Think of the existential hell of Sartre's No Exit as a nuclear family in meltdown and you get the peculiar comic horror of Before the Devil Knows You're Dead. But the movie isn't laugh-out-loud funny. It's brutal and punishing, the psychological equivalent of a torture film, with Hoffman's Andy as the self-destructive homicidal mastermind. He says he feels that he's living a life made of mismatched parts. Ultimately, the only way he can fuse those parts is to knock off every other dangerous, heartless character in his path - and in Lumet's Manhattan, that's plenty.

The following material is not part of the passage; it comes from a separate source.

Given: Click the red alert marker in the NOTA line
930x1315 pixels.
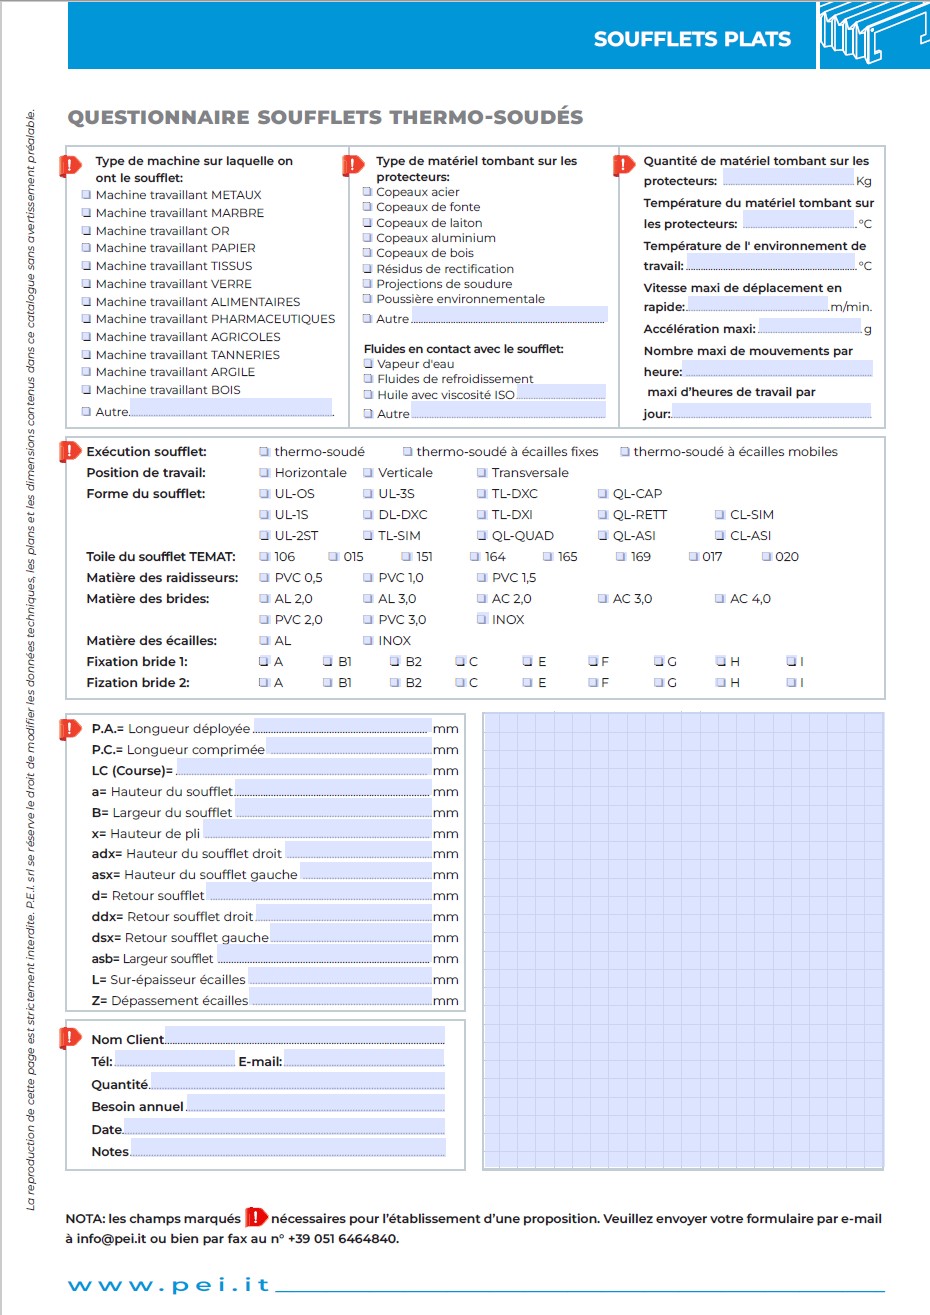Looking at the screenshot, I should [x=256, y=1218].
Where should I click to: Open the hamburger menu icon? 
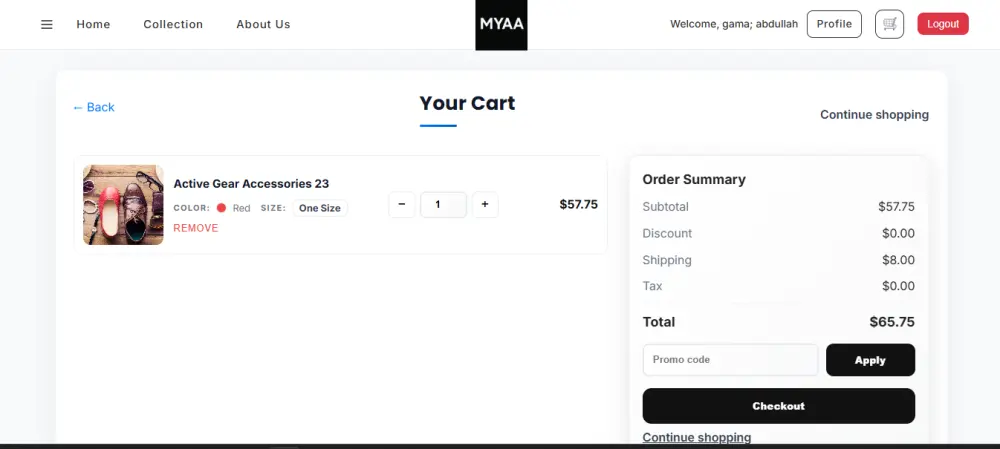[46, 24]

On the negative side, the film's tricky chronology-jumping structure mostly just adds 20 minutes to the running time. On the positive side, the movie is consistent: Its lowdown view of human behavior sees the bargain-basement instincts in suburban colonials and New York walk-ups or high-rises. Kelly Masterson's script, though, lacks any transcendent dimension of extravagant emotion or even horror. The result is not a first-class film noir but a top-grade acting class. You admire it without enjoying it.
Still, let's give Devil its due: The ensemble goes so far into their roles that you feel their sweat through your own pores. And it proves that if you really bear down on the theme of siblings at odds, there's no melodramatic engine more potent than brotherly love-hate.
>>> Fred Claus (Warner Bros.) Starring Vince Vaughn, Paul Giamatti, Rachel Weisz. Directed by David Dobkin. Rated PG. Time 114 minutes.
>>>Before the Devil Knows You're Dead (THINKfilm) Starring Philip Seymour Hoffman, Ethan Hawke, Marisa Tomei, Albert Finney. Rated R. Time 123 minutes.